Yıllarca bu potansiyelin yeterince değerlendirilemediğini, stratejik madenlerimizin ya atıl bırakıldığını ya da yabancı şirketlerin insafına terk edildiğine dikkat çeken MHP Milletvekili Başkan “Bugün artık, enerji ve maden politikalarımızda yerli üretimi esas alan, kendi kaynaklarımızla büyümeyi hedefleyen bir paradigma değişikliği yaşanmaktadır. Milli menfaatlerimizi önceleyen bu yeni bakış açısıyla; madenlerimizi sadece ekonomik değil, aynı zamanda jeopolitik ve güvenlik perspektifinden değerlendirmek zorundayız. Nitekim dünyada stratejik madenlere yönelik rekabet her geçen gün sertleşmekte, birçok ülke bu alanda korumacı politikaları ön plana çıkarmaktadır” dedi. 

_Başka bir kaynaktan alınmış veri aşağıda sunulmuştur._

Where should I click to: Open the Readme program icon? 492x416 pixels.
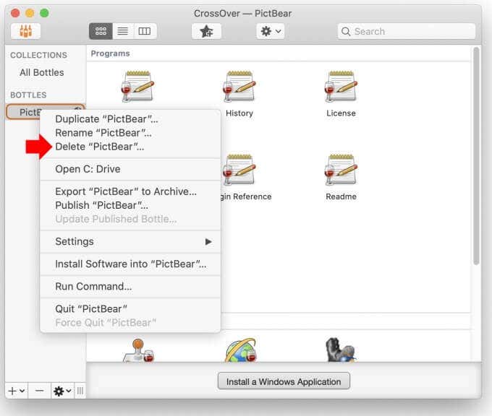(341, 170)
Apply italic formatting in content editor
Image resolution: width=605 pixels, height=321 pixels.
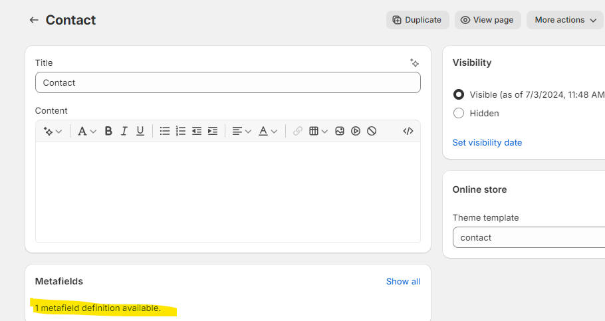[124, 131]
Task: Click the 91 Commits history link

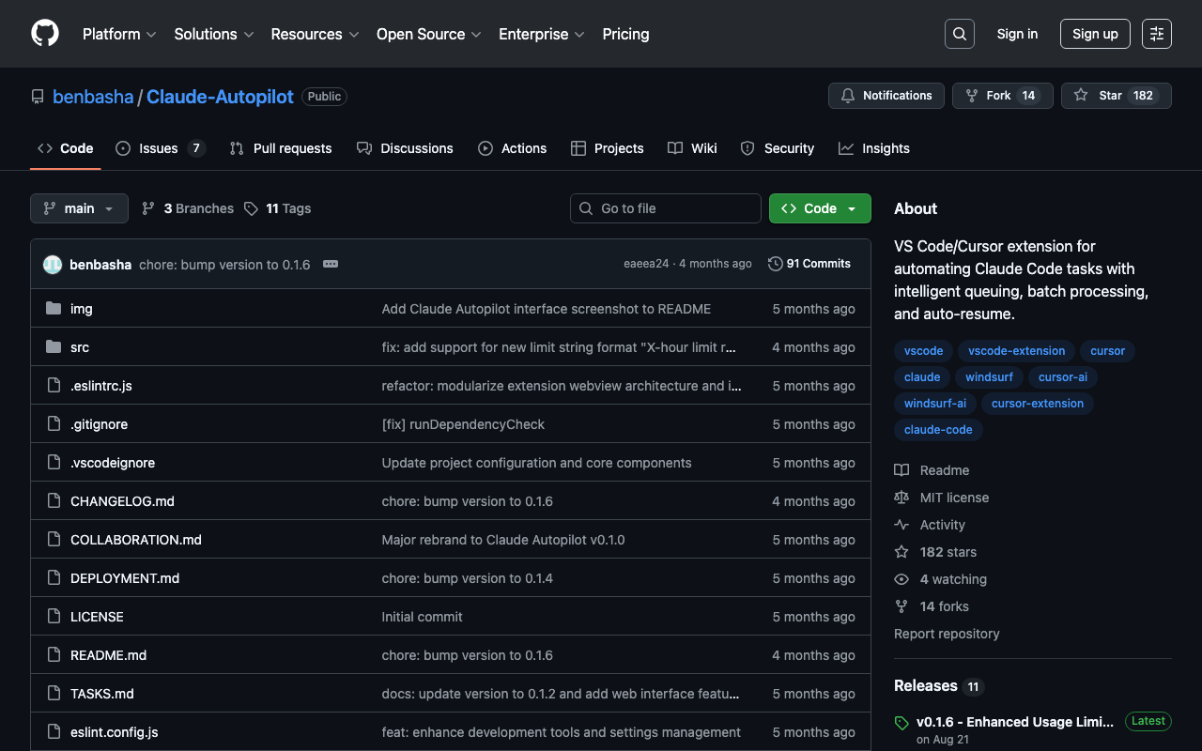Action: pyautogui.click(x=809, y=264)
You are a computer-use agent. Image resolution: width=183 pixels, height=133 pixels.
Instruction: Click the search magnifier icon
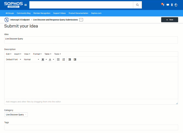(137, 5)
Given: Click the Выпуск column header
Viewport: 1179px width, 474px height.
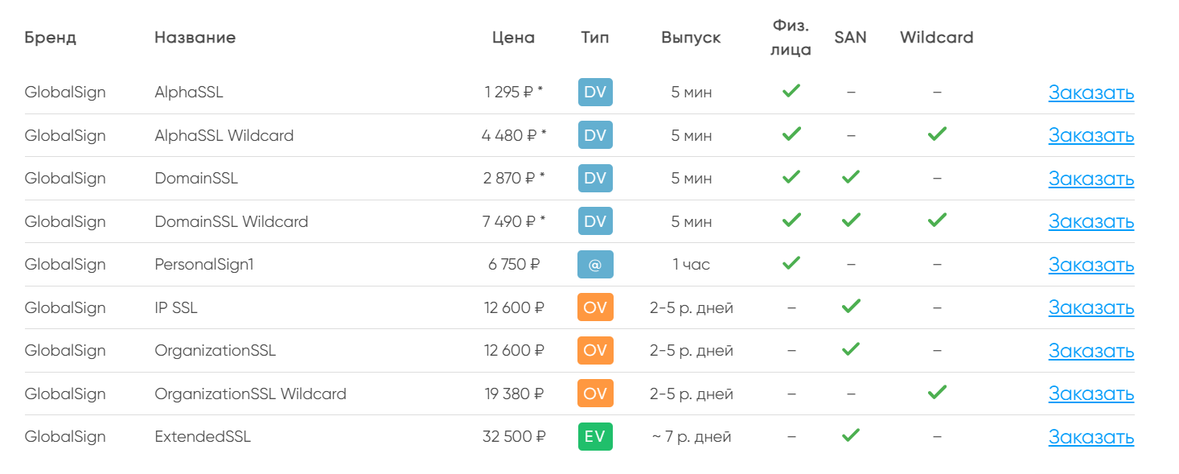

TBMM Genel Kurulunda “Bazı Kanunlarda Değişiklik Yapılmasına Dair Kanun Teklifi”, görüşmelerinde konuşan Antalya Milletvekili Abdurrahman Başkan, bugün yapılanların sadece bir mevzuat güncellemesi olmadığını, bu teklifin; ülkemizin enerji güvenliği, doğal kaynak yönetimi, çevreye duyarlılık, yatırım ikliminin iyileştirilmesi ve kalkınma hedefleri açısından önemli bir adım olduğunu kaydetti.

MHP Milletvekili Abdurrahman Başkan, konuşmasında daha sonra şunları söyledi: 

Yerli ve milli bir bakış açısı

"Türkiye’nin de bu yarışta geri kalmaması, yer altı kaynaklarını akılcı, sürdürülebilir ve çevreyle uyumlu bir şekilde değerlendirmesi bir zorunluluktur. İşte bu kanun teklifi, böylesi bir ihtiyaca cevap vermekte; üretim, çevre ve stratejik menfaat dengesini gözeten bir düzenleme olarak ön plana çıkmaktadır.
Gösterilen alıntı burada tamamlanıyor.